Agreeing on what to ask for for state ownership is just the first step in a long process that will almost certainly see tweaks and adjustments along the way. The university typically submits its application in late September, then works with lawmakers over the next few months, before the governor releases his budget proposal in early February.

Allocation hearings will be held in February and March, and discussions will continue until the state budget is approved by the end of June. A month later, Penn State will then officially adopt its operating budget and tuition fee schedule.

“The university’s land grant partnership with the Commonwealth is invaluable, and increased state support for the next fiscal year would strengthen our commitment to keeping a Penn State education financially affordable for all Pennsylvanians, which whatever their background or their means, “Barron added in a press release Thursday.
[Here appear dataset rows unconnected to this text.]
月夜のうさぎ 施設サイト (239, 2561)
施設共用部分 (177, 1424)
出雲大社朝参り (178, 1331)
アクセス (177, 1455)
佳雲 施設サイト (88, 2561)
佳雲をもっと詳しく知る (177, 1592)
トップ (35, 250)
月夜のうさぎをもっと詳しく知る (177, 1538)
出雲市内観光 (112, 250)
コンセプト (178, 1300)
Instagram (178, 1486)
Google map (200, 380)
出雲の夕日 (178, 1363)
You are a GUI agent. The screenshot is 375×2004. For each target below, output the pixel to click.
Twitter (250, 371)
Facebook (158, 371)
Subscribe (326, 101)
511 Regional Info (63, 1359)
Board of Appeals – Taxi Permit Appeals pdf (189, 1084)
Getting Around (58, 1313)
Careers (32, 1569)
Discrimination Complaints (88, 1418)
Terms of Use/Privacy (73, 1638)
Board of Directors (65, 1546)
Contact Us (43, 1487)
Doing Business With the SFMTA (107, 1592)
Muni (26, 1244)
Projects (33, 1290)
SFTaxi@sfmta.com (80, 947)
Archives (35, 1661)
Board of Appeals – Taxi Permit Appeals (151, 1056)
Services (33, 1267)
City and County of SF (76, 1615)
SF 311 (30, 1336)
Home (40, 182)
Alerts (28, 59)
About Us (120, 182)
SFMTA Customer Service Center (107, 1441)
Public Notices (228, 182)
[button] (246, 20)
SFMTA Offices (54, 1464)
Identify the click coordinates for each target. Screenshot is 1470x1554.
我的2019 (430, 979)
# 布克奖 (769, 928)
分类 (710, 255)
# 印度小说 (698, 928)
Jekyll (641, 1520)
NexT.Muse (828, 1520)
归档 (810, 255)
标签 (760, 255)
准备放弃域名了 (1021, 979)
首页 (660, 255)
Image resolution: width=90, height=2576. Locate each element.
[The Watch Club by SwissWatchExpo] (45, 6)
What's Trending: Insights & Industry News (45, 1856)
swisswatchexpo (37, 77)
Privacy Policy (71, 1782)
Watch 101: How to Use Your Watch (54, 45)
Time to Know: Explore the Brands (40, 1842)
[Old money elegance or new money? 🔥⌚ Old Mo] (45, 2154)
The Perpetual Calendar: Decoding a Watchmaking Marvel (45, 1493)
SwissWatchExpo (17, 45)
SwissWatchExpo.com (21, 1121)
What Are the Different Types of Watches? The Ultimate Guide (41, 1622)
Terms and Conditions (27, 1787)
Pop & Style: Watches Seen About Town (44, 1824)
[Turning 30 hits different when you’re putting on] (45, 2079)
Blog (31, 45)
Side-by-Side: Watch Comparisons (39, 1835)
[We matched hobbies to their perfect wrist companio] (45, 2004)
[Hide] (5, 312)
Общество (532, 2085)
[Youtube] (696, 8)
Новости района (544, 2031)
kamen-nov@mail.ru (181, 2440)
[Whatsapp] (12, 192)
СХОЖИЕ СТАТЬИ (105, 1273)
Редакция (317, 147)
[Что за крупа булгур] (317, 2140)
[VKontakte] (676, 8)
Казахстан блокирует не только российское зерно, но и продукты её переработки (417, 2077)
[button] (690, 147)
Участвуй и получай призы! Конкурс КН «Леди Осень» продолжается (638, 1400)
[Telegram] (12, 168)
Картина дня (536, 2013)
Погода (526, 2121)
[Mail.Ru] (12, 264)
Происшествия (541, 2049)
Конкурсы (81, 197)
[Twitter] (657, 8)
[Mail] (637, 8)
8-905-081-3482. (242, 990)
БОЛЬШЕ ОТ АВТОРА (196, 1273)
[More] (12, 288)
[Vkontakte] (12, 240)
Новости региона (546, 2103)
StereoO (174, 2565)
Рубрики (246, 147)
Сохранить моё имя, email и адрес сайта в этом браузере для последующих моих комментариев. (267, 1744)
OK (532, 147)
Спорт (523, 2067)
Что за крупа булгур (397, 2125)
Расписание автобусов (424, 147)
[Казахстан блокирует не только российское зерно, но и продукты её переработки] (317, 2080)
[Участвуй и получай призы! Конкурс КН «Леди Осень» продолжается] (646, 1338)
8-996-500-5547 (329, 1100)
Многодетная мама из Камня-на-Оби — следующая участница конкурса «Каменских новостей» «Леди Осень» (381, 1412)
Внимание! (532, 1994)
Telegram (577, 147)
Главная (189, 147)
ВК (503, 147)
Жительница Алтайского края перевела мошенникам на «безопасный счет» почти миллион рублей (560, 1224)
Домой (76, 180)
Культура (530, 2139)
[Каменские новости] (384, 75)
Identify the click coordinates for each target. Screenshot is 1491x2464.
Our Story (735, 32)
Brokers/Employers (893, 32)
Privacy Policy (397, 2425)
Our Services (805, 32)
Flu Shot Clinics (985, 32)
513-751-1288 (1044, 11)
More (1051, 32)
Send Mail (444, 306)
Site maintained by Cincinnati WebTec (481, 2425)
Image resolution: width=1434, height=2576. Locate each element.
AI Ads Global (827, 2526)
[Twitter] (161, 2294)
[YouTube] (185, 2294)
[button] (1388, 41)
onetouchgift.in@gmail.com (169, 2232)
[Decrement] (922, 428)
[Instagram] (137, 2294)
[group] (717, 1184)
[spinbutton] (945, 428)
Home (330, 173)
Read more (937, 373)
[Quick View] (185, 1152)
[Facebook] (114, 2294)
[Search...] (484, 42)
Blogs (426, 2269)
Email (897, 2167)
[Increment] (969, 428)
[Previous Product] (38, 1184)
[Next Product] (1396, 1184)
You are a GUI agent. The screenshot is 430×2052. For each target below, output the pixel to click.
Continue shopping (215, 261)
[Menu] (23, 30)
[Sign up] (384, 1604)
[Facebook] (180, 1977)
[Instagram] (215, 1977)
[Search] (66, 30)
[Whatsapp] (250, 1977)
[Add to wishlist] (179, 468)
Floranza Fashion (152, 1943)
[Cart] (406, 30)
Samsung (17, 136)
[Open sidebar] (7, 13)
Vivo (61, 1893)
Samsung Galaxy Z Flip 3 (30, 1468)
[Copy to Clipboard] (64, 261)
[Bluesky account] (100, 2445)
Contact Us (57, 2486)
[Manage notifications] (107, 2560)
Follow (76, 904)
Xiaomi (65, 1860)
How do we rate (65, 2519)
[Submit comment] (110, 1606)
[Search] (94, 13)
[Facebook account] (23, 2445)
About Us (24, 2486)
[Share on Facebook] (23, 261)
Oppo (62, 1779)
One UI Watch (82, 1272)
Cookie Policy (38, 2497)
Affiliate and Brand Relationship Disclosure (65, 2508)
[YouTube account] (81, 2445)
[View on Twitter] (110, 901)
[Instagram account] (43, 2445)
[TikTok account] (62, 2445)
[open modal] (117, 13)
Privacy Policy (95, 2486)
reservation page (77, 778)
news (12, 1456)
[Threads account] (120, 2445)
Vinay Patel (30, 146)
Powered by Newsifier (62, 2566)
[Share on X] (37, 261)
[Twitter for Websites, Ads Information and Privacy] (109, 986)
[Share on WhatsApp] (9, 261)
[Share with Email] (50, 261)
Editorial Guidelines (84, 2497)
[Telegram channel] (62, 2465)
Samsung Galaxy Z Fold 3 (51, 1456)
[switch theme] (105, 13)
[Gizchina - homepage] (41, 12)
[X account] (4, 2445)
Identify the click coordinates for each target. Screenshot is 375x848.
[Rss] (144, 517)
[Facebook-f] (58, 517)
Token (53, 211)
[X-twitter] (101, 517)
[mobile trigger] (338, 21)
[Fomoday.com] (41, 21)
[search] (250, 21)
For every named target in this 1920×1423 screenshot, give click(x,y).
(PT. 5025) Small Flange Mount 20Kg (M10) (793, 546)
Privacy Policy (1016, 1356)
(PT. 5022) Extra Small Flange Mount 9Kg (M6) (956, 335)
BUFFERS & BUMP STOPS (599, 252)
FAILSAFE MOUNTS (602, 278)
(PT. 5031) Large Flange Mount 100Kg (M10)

In 2009, Penn State received a state credit of $ 364.4 million. That total then plunged in 2012 to $ 267.5 million before slowly rising to the current numbers, which remain below what the university received for four of the five fiscal years between 2006 and 2010.

Josh Moyer received his BA in Journalism from Penn State and his MS from Columbia. He has been involved in sports and news writing for almost 20 years. He has the best athlete he has ever seen as Bo Jackson of the Tecmo Super Bowl.